Margot Livesey's Banishing Verona is the story of two people who enjoy an enchanted evening together, and then spend the next few weeks chasing each other across continents in order to decide if it's the real thing. Zeke Cafarelli is an endearingly timid, rather obsessive-compulsive housepainter who dismantles clocks, "laying out the springs and coils in careful sequence and putting them back together," in order to gain the courage to leave his house. Verona MacIntyre is a seven-months-pregnant radio talk show host who goes back and forth between wanting to rescue her wayward brother and simply wanting to rescue herself. The backdrop for this ethereal novel is London and Boston, and Livesey does a masterful job of creating characters out of the cities and places that house her protagonists.

Banishing Verona is a love story at its core; however, Zeke and Verona are seen together in only a few scenes. Instead, Livesey tells the story from each character's perspective, overlapping time and place yet creating entirely unique situations. Each event is described with such precision that even the most mundane tasks take on a sense of importance that feels almost palpable. ("Then he noticed the red light on the phone, blinking ... He raised the receiver and heard only the usual high-pitched note; he had no idea what to do next.")

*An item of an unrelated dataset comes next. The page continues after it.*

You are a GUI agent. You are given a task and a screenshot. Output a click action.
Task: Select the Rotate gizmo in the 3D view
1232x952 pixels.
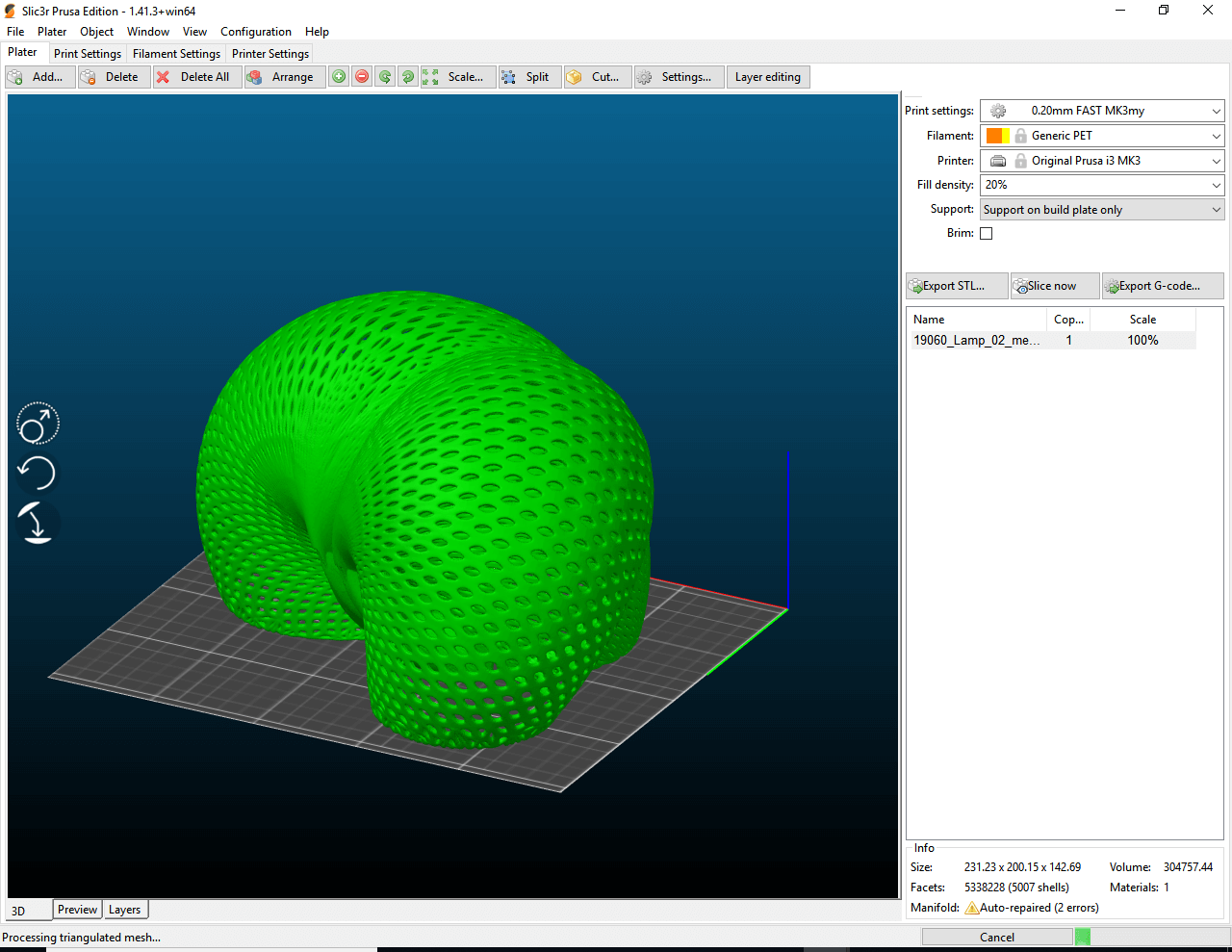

While her attention to detail may seem a bit excessive at times, Livesey is undeniably adept at creating a vivid, colorful world whose only purpose is to exist as a backdrop for Zeke and Verona's search for self, and for each other. Even secondary characters, like Zeke's employee Emmanuel and Verona's brother Henry, are only there to accentuate the good (and the bad) in our hero and heroine. Still, the underlying message here is that no one ever really knows anyone else, or as Zeke says, "Only years later ... did he grasp that even at their most vivid ... his thoughts were invisible, not only to teachers and tyrants, but to everyone..." What keeps us reading this dreamy novel until the very last page is the hope that people exist who are willing to take a chance on what can never truly be a sure thing. --Gisele Toueg

(retrieved from Amazon Fri, 24 Apr 2009 07:57:54 -0400)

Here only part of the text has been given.